Posted: Wednesday, May 17, 2017 – 10:05 AM
Funeral services were pending Tuesday for businesswoman and philanthropist Marion Anderson, who along with her late husband donated millions of dollars to UCLA’s management school and Children’s Hospital Los Angeles.
Anderson died Sunday in Los Angeles, according to UCLA.
She and her husband John, who died in 2011 at age 93, were among the university’s biggest benefactors, donating roughly $40 million to what became known as the Anderson School of Management beginning in 1987. In 2015, Marion Anderson donated $100 million to the school, the largest gift in the school’s history.
“Marion’s generosity will be felt for generations,” UCLA Chancellor Gene Block said. “Her philanthropy continues to enhance learning opportunities for our students and to support our faculty so that they cna remain leaders in their fields. And when Marion Anderson Hall is completed, it will provide greater evidence of her unwavering commitment to our campus.”

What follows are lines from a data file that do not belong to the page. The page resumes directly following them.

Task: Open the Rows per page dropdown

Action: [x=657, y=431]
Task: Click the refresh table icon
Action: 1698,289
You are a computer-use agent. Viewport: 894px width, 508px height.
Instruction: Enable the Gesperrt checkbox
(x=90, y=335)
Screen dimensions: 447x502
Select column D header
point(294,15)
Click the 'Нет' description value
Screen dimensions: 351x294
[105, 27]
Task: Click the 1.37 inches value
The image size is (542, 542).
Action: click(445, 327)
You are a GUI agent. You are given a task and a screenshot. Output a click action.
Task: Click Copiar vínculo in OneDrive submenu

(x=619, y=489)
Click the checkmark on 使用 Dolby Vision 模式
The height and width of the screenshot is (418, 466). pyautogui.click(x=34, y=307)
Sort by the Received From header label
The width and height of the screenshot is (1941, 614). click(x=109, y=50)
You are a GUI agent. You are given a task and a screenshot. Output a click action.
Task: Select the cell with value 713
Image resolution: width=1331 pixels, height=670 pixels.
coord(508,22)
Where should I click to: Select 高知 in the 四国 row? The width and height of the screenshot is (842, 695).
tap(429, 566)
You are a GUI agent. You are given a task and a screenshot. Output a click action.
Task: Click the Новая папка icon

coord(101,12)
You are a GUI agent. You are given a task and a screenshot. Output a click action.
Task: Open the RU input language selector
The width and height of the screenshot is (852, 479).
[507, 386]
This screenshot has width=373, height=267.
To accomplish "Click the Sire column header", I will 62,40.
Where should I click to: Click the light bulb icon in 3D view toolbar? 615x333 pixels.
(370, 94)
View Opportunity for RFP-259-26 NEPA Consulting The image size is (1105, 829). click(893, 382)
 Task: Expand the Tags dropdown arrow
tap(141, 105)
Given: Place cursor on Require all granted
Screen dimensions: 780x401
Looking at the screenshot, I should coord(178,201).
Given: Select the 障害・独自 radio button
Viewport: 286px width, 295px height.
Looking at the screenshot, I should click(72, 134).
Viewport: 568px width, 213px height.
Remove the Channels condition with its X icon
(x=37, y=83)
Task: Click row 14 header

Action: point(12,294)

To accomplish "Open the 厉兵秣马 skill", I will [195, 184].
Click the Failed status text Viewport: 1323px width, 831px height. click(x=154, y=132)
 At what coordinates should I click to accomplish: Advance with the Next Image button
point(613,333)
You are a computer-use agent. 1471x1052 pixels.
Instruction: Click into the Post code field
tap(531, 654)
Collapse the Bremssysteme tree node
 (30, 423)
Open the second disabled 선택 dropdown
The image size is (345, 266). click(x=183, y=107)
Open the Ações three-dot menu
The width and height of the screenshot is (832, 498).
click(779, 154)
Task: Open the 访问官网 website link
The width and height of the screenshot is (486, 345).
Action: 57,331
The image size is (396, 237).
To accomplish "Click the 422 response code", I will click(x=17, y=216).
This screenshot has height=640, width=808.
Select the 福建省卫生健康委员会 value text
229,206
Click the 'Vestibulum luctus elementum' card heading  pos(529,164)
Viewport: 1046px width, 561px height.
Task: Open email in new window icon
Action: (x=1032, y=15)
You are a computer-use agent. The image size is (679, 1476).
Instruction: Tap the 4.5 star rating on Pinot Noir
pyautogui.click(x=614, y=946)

John Anderson, who earned a business administration degree from UCLA in 1940, was the founder of Topa Equities. The Century City-based holding company has interests in insurance, real estate, wholesale beverage distribution, automobile dealerships and manufacturing. Marion Anderson became chairwoman of the company upon her husband’s death.
The couple were married for 44 years.
“She passed peacefully, adored by her family and the many friends who love and admire her,” said Judy Olian, dean of the UCLA Anderson School. “She and her late husband, John, are our school’s pillars and namesakes, leaving us a legacy that includes our name, the physical campus that bears it and a defining set of values that they both lived and inspired.”
Marion Anderson was also a major supporter of Children’s Hospital Los Angeles, serving on the hospital’s board of trustees since 1989 and co-chairing the Living Proof: The Campaign for Children’s Hospital Los Angeles, which has raised more than $1 billion.
In 2011, she and her husband donated $50 million toward construction of what became known as the Marion and John E. Anderson Pavilion.